Verly Lopes, D. Jr., Dos Santos Bobadilha, G., and Grebner, K. M. (2020). "A fast and robust artificial intelligence technique for wood knot detection," BioRes. 15(4), 9351-9361.

Abstract

This study reports the feasibility of using deep convolutional neural networks (CNN), for automatically detecting knots on the surface of wood with high speed and accuracy. A limited dataset of 921 images were photographed in different contexts and divided into 80:20 ratio for training and validation, respectively. The “You only look once” (YoloV3) CNN-based architecture was adopted for training the neural network. The Adam gradient descent optimizer algorithm was used to iteratively minimize the generalized intersection-over-union loss function. Knots on the surface of wood were manually annotated.

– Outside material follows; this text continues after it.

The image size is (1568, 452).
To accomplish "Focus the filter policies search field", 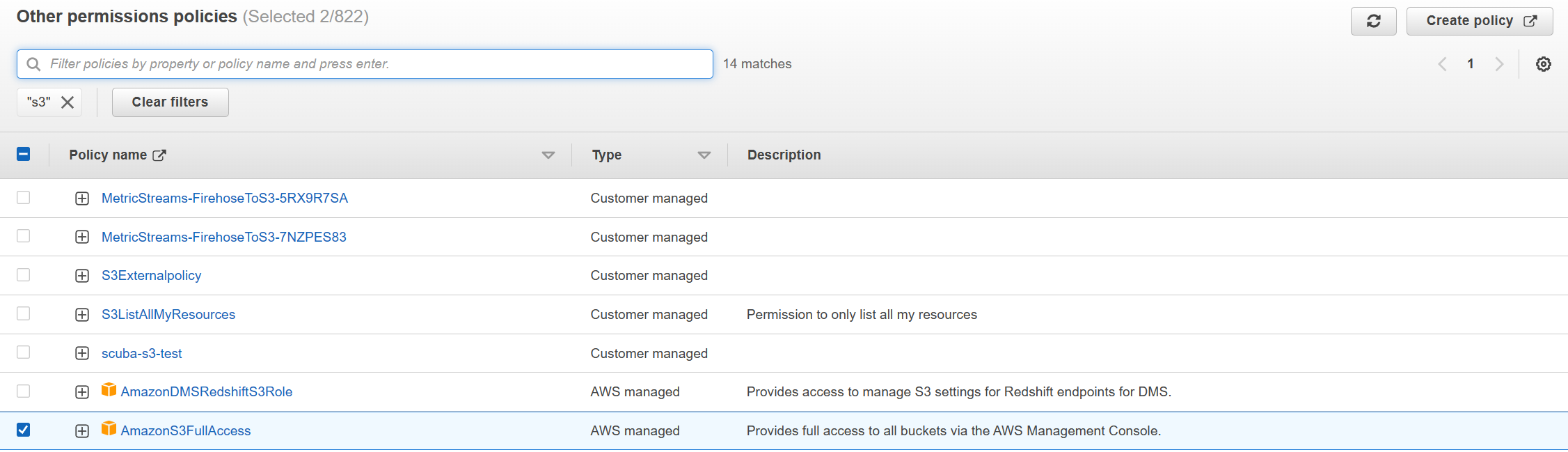I will pos(376,64).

Images and annotations were analyzed by a stack of convolutional and fully connected layers with skipped connections. After training, model checkpoint was created and inferences on the validation set were made. The quality of results was assessed by several metrics: precision, recall, F1-score, average precision, and precision x recall curve. Results indicated that YoloV3 provided knot detection time of approximately 0.0102 s per knot with a relatively low false positive and false negative ratios. Precision, recall, f1-score metrics reached 0.77, 0.79, and 0.78, respectively. The average precision was 80%. With an adequate number of images, it is possible to improve this tool for use within sawmills in the forms of both workstation and mobile device applications.

Download PDF

Full Article

A Fast and Robust Artificial Intelligence Technique for Wood Knot Detection

Dercilio Junior Verly Lopes,^a,* Gabrielly dos Santos Bobadilha,^a and Karl Michael Grebner ^b

Keywords: Object-detection; Bounding box; Knots; Boards; Fast; YoloV3

Contact information: a: Department of Sustainable Bioproducts/Forest and Wildlife Research Center (FWRC), Mississippi State University, Starkville, MS – 39762-9820 – USA; b: Department of Mechanical Engineering, Mississippi State University, Starkville, MS – 39762-9820.

* Corresponding author: dvl23@msstate.edu

INTRODUCTION

According to the Food and Agriculture Organization of the United Nation – FAO (FAO 2020), the United States is the second largest producer of sawn wood in the world. Traditionally, lumber grading is done by trained and experienced human graders. In fact, sawmills are increasingly requiring intimate knowledge of the condition of raw material to effectively manage their inventory and improve business performance (Rudakov 2018). Over the years, automated sorting machines have been implemented to expedite the process in order to increase production and accuracy (Kontzer 2019).

In general, wood is a central material for furniture, fine-working, and civil construction. In the first two cases, visual appearance is important. Therefore, wood defects negatively affect the aesthetic appearance of the final products. In the latter case, defects play a critical role in degrading the mechanical properties of wood, including detrimental effects on modulus of rupture (MOR) and modulus of elasticity (MOE) (Zhong et al. 2012; Rocha et al. 2018).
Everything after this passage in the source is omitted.